Performance highlights include:
- Handling/steering: Both the suspension and electric power steering unit have been firmed up for improved response to inputs and surface conditions. We like the result -- a decidedly controlled, confident driving experience.
- Transmission: The new eight-speed automatic is a far better match to the engine than any of last year's gearboxes, and paddle shifters come standard.
- Fuel Efficiency: The ILX achieves 36 mpg on the highway, on pair with some economy cars. You can expect 29 mpg in mixed city and highway driving.
- Unlike most competitors, there is no optional turbocharged engine. That means even the cushy Buick Verano can be equipped to outrun the ILX.
- The A-Spec package with its "upgraded" wheels and tires can disturb the ILX's otherwise excellent ride quality. We frankly prefer the ILX without it.
- The newly standard active noise cancellation system does an outstanding job of keeping the cabin luxury-car quiet.
- The rear seat is fully up to the task of accommodating full-size adults, something we can't say of many compact sedans.
- Inexplicably, you can't adjust the height of the passengers seat, a very un-luxurious quirk.
- The standard sunroof cuts down too much on front headroom for our liking.
The Most Pleasant Surprise
You can equip the ILX like a no-excuses luxury car for just under $30,000. That's simply not possible elsewhere in the market.
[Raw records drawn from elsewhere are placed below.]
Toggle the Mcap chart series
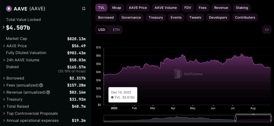Image resolution: width=274 pixels, height=126 pixels. coord(117,8)
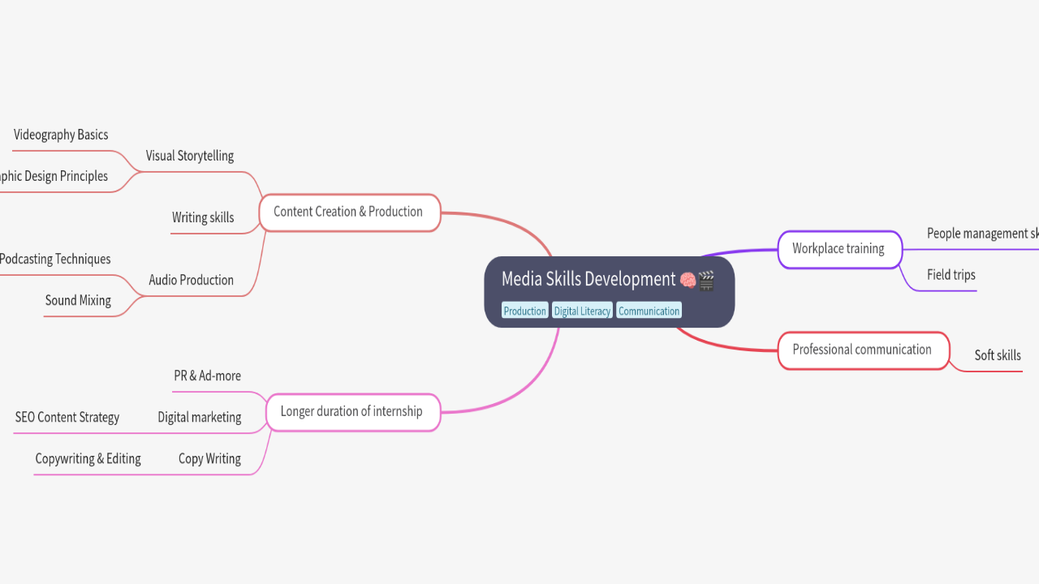Choose the Professional communication node
This screenshot has width=1039, height=584.
click(862, 350)
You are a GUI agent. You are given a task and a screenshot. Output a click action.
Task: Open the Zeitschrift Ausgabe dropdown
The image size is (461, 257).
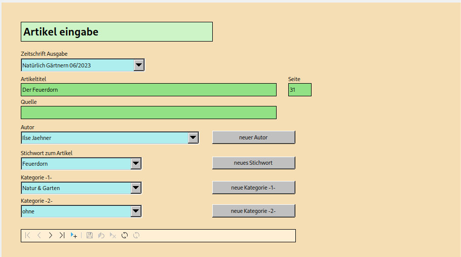pos(139,65)
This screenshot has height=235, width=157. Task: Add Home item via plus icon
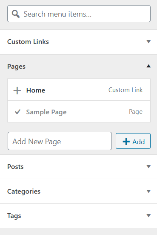(x=17, y=91)
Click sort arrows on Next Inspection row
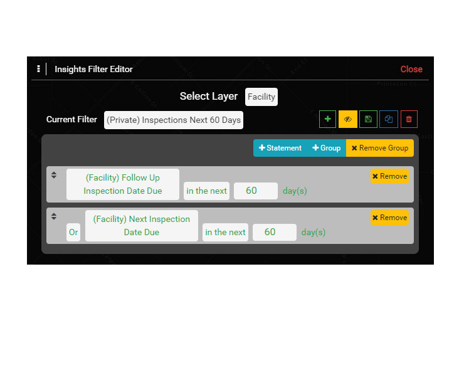Screen dimensions: 464x375 (54, 216)
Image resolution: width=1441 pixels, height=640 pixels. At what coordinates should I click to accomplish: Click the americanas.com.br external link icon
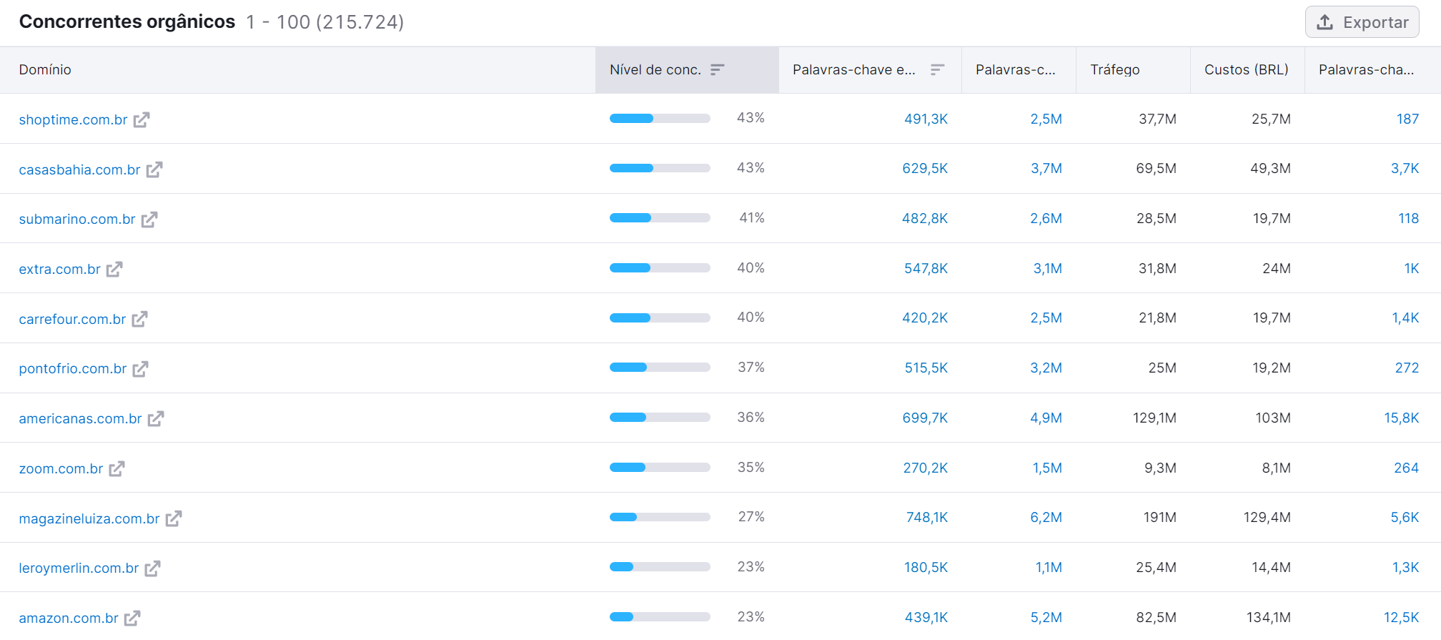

The Least Pleasant Surprise
While the ILX is attractive, there's no visual hook, either inside or out, to grab your attention. We can see how some observers might actually consider it bland.
The Bottom Line
The ILX comes off as classic Acura: well-built, tech-savvy and a relative bargain. A status symbol it's not, which is probably part of the appeal among those devoted to the brand.